São quase 9 mil substâncias tóxicas que formam esse pequeno e gorduroso resíduo: a bituca de cigarro. Por ser pequena e parecer indefesa, é comum ver pessoas jogando bitucas nas ruas sem o menor constrangimento.

Estima-se que 60% dos fumantes tenham esse hábito, de acordo com pesquisa do Mundo Sem Bitucas, movimento que busca conscientizar fumantes e não fumantes sobre os impactos desse material no meio ambiente. Mas os pertencentes a essa estatística não sabem que 95% dos filtros de cigarro são compostos por acetato de celulose, material de difícil degradação que pode levar cerca de 15 anos para se decompor.

“Esse resíduo ainda passa como invisível no dia a dia das pessoas, mas é só olhar no chão que logo a gente encontra ao menos um pertinho de você”, afirma Natália Zafra Goettlicher, idealizadora e diretora geral do projeto Mundo Sem Bitucas.

Mesmo pequeno e imperceptível, esse material é capaz de trazer graves consequências ao meio ambiente, como contaminação do solo, rios e córregos, entupimento de tubulações e bueiro, enchentes e incêndios entre as estações secas, provocando danos ambientais imensuráveis. Por isso, é fundamental que as bitucas sejam descartadas corretamente e passem pelo processo de reciclagem.

● **Dados fornecidos**:
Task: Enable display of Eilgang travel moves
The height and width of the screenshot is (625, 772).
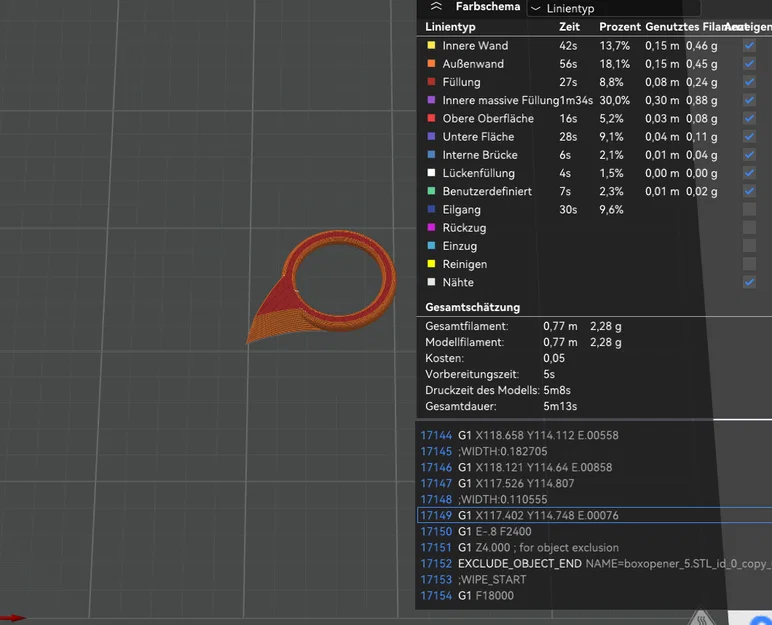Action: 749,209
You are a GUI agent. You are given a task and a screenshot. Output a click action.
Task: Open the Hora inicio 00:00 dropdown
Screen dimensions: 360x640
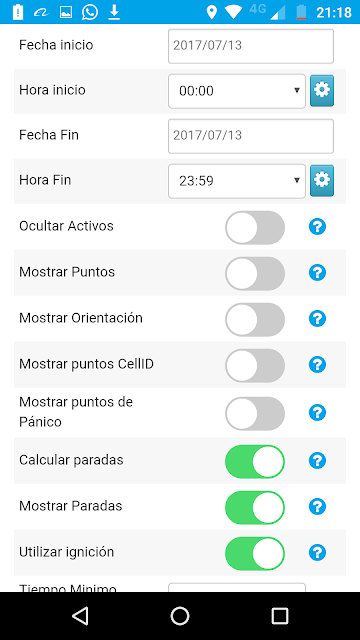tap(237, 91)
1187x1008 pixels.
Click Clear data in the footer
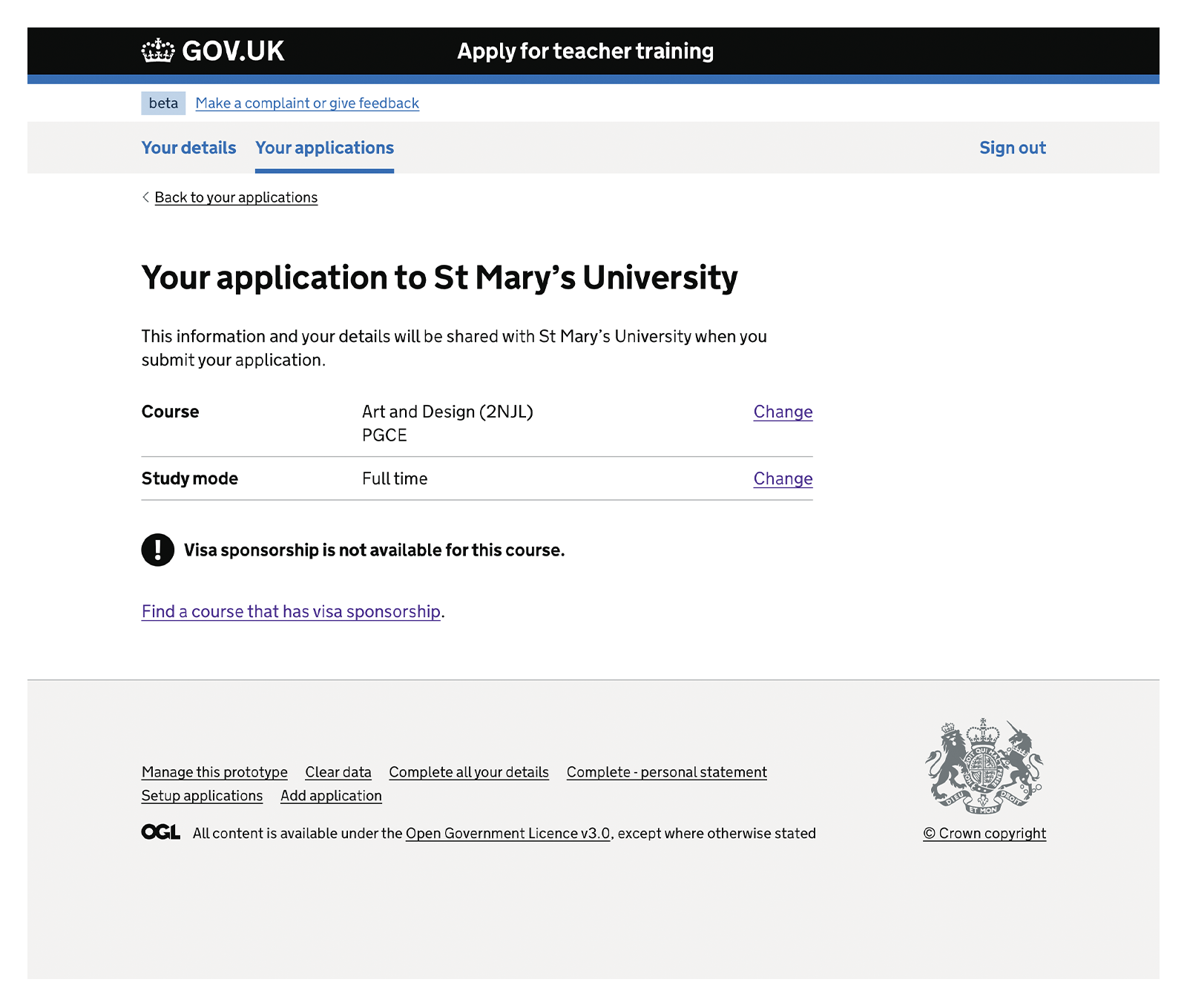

● **Lista de tarefas**:
1. Reproduza, do texto sobre bitucas de cigarro, o trecho que vai de "Estima-se que 60%" até "Mundo Sem Bitucas.".
2. Diga, por favor, se cada afirmação abaixo está de acordo com o texto sobre bitucas de cigarro, respondendo sim ou não e citando as palavras do texto que decidem a questão.
(a) Cerca de 95% dos filtros de cigarro são feitos de acetato de celulose.
(b) Os filtros de cigarro podem levar cerca de 50 anos para se decompor.
(c) Natália Zafra Goettlicher é idealizadora e diretora geral do projeto Mundo Sem Bitucas.

● **Respostas dadas**:
1.
Estima-se que 60% dos fumantes tenham esse hábito, de acordo com pesquisa do Mundo Sem Bitucas, movimento que busca conscientizar fumantes e não fumantes sobre os impactos desse material no meio ambiente. Mas os pertencentes a essa estatística não sabem que 95% dos filtros de cigarro são compostos por acetato de celulose, material de difícil degradação que pode levar cerca de 15 anos para se decompor.

“Esse resíduo ainda passa como invisível no dia a dia das pessoas, mas é só olhar no chão que logo a gente encontra ao menos um pertinho de você”, afirma Natália Zafra Goettlicher, idealizadora e diretora geral do projeto Mundo Sem Bitucas.

2.
(a) Sim: "95% dos filtros de cigarro são compostos por acetato de celulose".
(b) Não: "pode levar cerca de 15 anos para se decompor".
(c) Sim: "idealizadora e diretora geral do projeto Mundo Sem Bitucas".